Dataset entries
* * * * * * *

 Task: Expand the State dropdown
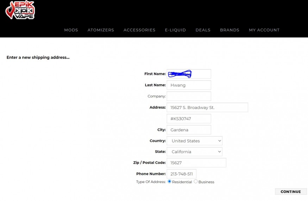[194, 152]
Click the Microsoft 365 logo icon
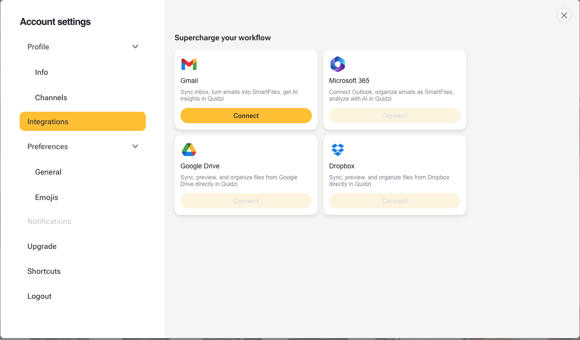The width and height of the screenshot is (580, 340). [338, 64]
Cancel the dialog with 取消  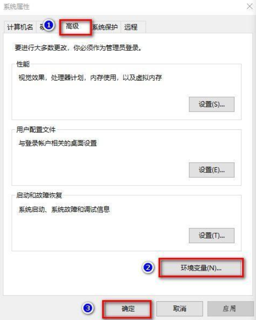[x=180, y=309]
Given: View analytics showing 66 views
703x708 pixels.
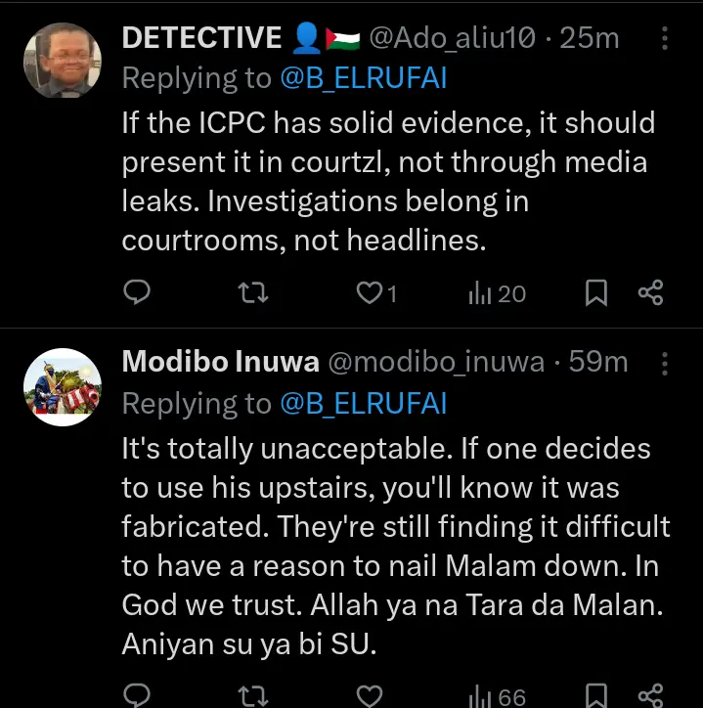Looking at the screenshot, I should click(497, 696).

* * * * * * *

### GOAL OF THE EXERCISE
Would you give again, exactly as written, the lines from the one containing "Given: View analytics showing 66 views" through the end of the records, with no pictures and no other lines?

### OUTPUT OF THE TASK
Given: View analytics showing 66 views
703x708 pixels.
Looking at the screenshot, I should click(497, 696).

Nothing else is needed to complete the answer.